Thomas’s pulse oxygen levels were good, and he was eating fine. The doctor did not think he suffered a seizure (which freaked me out even more because that was not radar of things to worry about). As Harrington and I waited for his chest x-ray results, I cried. Not because I didn’t think Thomas wouldn’t be OK because my gut was saying he was going to be fine. But I cried because I felt sad that nothing about either one of my babe’s infancy has been easy. It has been death by water or fire.

Marie had been death by water. Because of her big head and low tone, we didn’t know if she was going to have cerebral palsy. We didn’t know if she would need leg braces and a walker. We didn’t know if she would need a shunt in her head for hydrocephaly. There were all these unknowns, and they weighed on me like someone had fit me for a pair of cement shoes and thrown me in a river. It was horrible and sickening and robbed me of almost any happiness that a baby brings. In the back of my mind, I couldn’t help but think I did something to cause this and she was going to suffer for the rest of her life because of me. It was hard to push through and take care of her and her special needs. I literally felt like I was drowning.

When Thomas was born, I knew how important it is to live in the moment since I lost a lot of happy times with Marie worrying about her. When he was born, I was sooo in love with him the moment I saw him. When he nursed successfully right way, I thought we were out of the woods with any feeding issues. At six weeks, he had his first nursing strike. It was so scary because he would not stop screaming for over an hour and refused to eat. Every few weeks things, he would go on these nursing strikes. Then when he would eat, he would bob on and off. He wouldn’t get enough to eat or take in too much air, and then he would cry for 2 hour stints. This went on for all of July and most of August. So we tried a bunch of different things to see if they would work. Sometimes they did, and sometimes they didn’t. But the crying felt like I was dying by fire; this was an immediate problem that needed to be fixed NOW! Not a let’s-see-how-things-progress sort of manner, but a fix-this-now-DAMN IT! kind of manner. Not to mention Marie was starting to get really annoyed with all this crying and attention he was getting.

I cried because it’s not fair that I haven’t had an easy time. I know, I know; life is not fair. I was just hoping for a break. I think I need to adjust the way I look at things. Life, especially one with babies, is all about moments. There were a lot of moments in waiting to see if my baby girl was going to be physically handicapped and there were a lot of moments in a two hour block of crying. But they are all moments, and they all passed. And somewhere amongst all those heart-stopping, gut-wrenching moments, there were some happy ones in there too. If I really looked hard through my tired and puffy eyes.
When that moment of crying in the ER passed, I had some other random thoughts:

-Wow, this new wing is very nice. It is definitely not the same ER I took Marie to when she wouldn’t stop vomiting.

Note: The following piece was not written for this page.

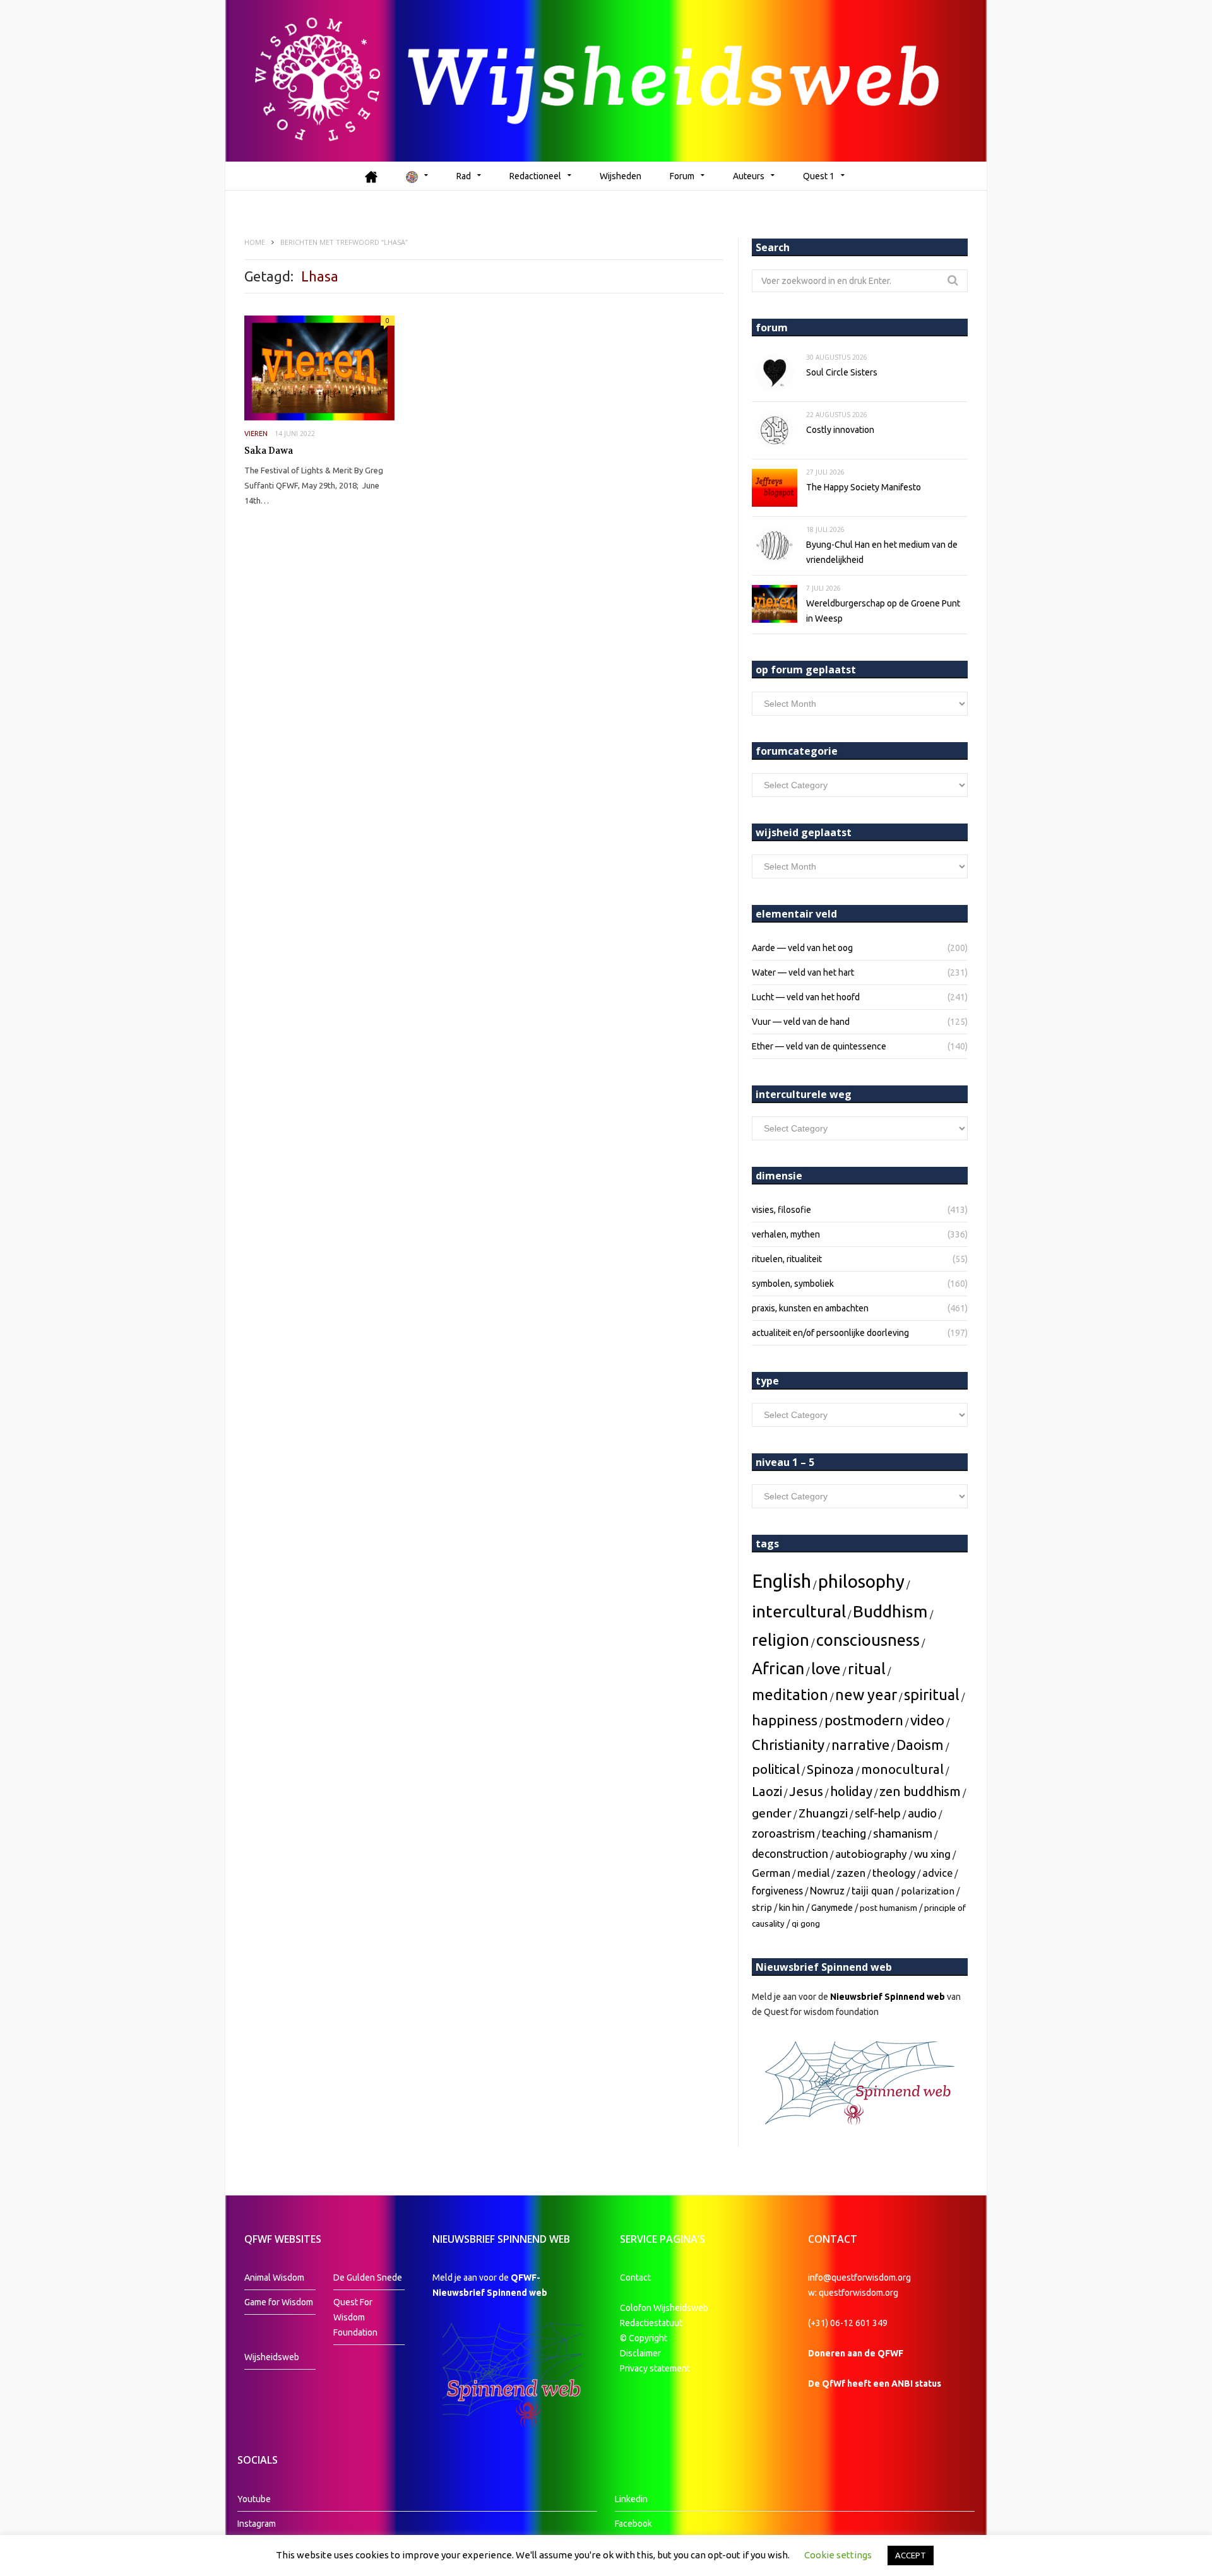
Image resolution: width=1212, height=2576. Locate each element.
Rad (463, 176)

The underwater theme is very soothing.

- Shit, I forgot to order the chicken for the Thomas’s christening party!
Since that ER visit, Nathan has been doing better. I have not yet exhaled, though, because I am trying very hard to keep these good moments going. I ordered the chicken for the party which was three days after the ER visit. I don’t know how I did it, but the christening and the party with 25 of our closest relatives were a success. Go team!


LuLu and Moxley's Mom said...

Taking care of babies is HARD. Then add in eating / health issues and it's a wonder any mom facing that is sane. I love your blog! Going to read more posts now... (I actually teared up at this post. And I"m not usually the weepy sort!)

Mommy on the Spot said...

Lulu and Moxley's Mom! I am so happy that you read my blog! I am a huge fan! Gushing aside, it is a wonder that any mom is sane. Maybe sanity is overrated. Maybe slightly crazy is the new sane. I don't know.

catjanda said...

I could say "hang in there, honey", but that would really simplify what I feel. It takes a lot of sacrifice (i.e. sleep for one thing) to take care of children. You're doing a fabulous job and I'm so proud of you.